SOURCE: Nasdaq Web site and Multichannel News research
Charter $3.05 $1.17 -61.6%
Mediacom $7.85 $4.59 -41.5%
Comcast $28.44 $18.26 -35.8%
Time Warner Cable $38.93* $27.60 -29.1%
Time Warner Inc. $22.03 $16.51 -25.1%
Cablevision $28.64 $24.50 -14.5%

Fueling most of the declines was a big drop in basic subscribers as competition grew. Comcast, Time Warner Cable, Cablevision Systems and Charter Communications lost a collective 236,000 basic customers in the first nine months of the year. Verizon Communications and AT&T both became rivals in video services, with the former the biggest surprise.

Verizon ended the third quarter with about 700,000 subscribers for its FiOS TV service, well ahead of expectations. AT&T's U-Verse TV IP-video product, thought by many to be ready for the scrap heap, also enjoyed a late resurgence, ending the quarter with 126,000 customers — more than twice the 51,000 it had in the previous quarter.

“It was a perfect storm of recessionary fears, competitive fears, and maturation of some of the products,” Miller Tabak media analyst David Joyce said. “That said, on the whole, the industry should still be growing [cash flow] north of 10% a year for the foreseeable future.”

That healthy cash-flow growth — and the potential for even more robust growth in the future — is what has some analysts puzzled at the market's reaction to the cable industry.

Joyce estimated that cable stocks in general trade at between 6 times and 6.5 times estimated 2008 cash flow, low for companies that generate as much cash as cable operators. He pointed to the 18-to-20-times-cash-flow multiples the stocks were trading at in 2000, the height of the Internet bubble.

“A lot of cable companies were burning cash then,” Joyce said. “It's odd that when they were burning cash they were trading at a 20 times multiple and now that they are generating cash, they're trading at 6 times.”

But it's those low multiples that Joyce believes will ultimately lead to a resurgence in cable stock prices.

“Based on my price targets, there is quite an unusual and extreme opportunity here,” Joyce said. “There is a great opportunity to buy when there is blood on the streets.”

Joyce estimated that given the potential for 11% to 13% cash flow growth in 2008 and beyond, cable companies should be trading at 11 to 13 times cash-flow multiples.

Pali Research analyst Richard Greenfield said that while a reduction in the value of the sector was expected in 2007, the extent of that reduction was not.

“The reality is that competition is here to stay and probably gets more intense,” Greenfield said. “Any of the competitors should be emboldened by their progress in 2007. Not to mention how the competition's stock prices didn't suffer nearly as much.”

In contrast to the cable industry, Verizon Communications shares rose 15.5% ($5.87 per share) in 2007 and AT&T stock increased 18.9% ($6.61 per share).
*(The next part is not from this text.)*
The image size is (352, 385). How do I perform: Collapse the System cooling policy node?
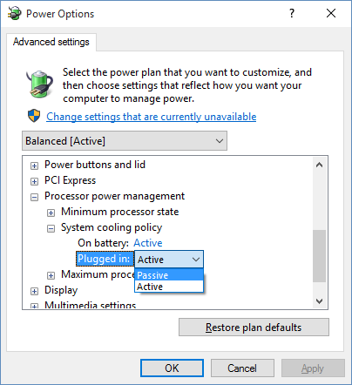(x=51, y=228)
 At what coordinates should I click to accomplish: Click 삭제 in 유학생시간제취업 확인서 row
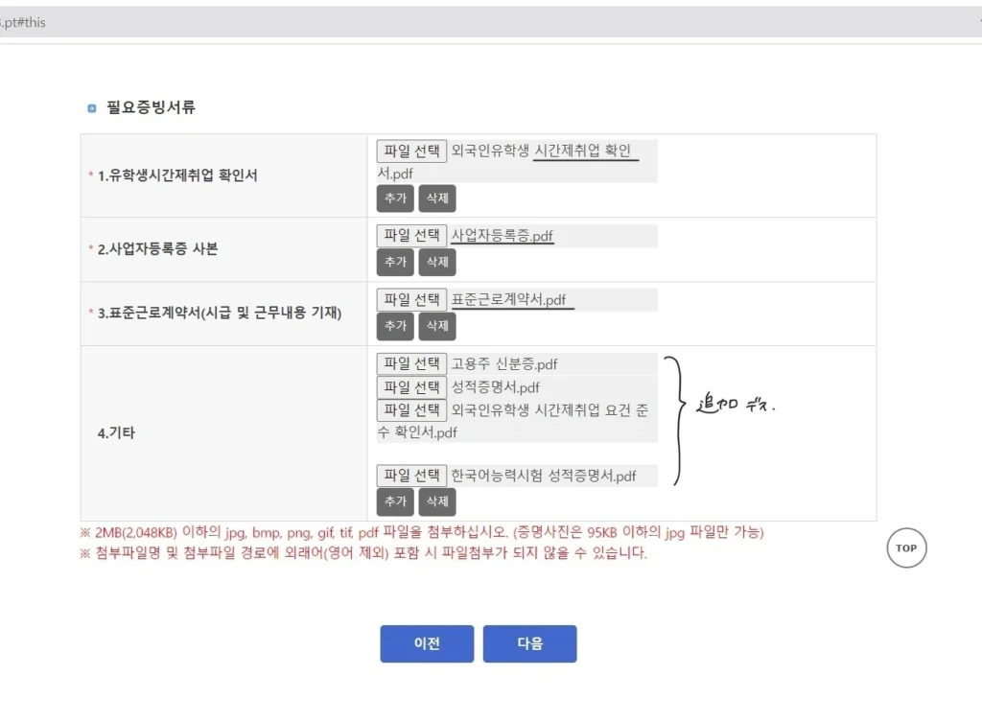pos(436,198)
That, Greenfield added, should serve as an incentive for the phone companies to spend even more money in 2008 to gain video market share.

Greenfield believes that the stock to beat in 2008 will be Cablevision.

Despite its exposure to Verizon — the telco's FiOS product is available to about one in every four Cablevision subscribers — Greenfield believes the operator is one of the best prepared to fight back. And he added that the $544 million in free cash flow that Cablevision is expected to generate in 2008 makes the stock even more attractive.

“A key question to focus on is, what do the Dolans decide to do with their cash? Do they buy back stock? Do they pay a dividend? Or do they go out and buy something stupid? If it's one of the first two, I think the stock goes up dramatically,” Greenfield said.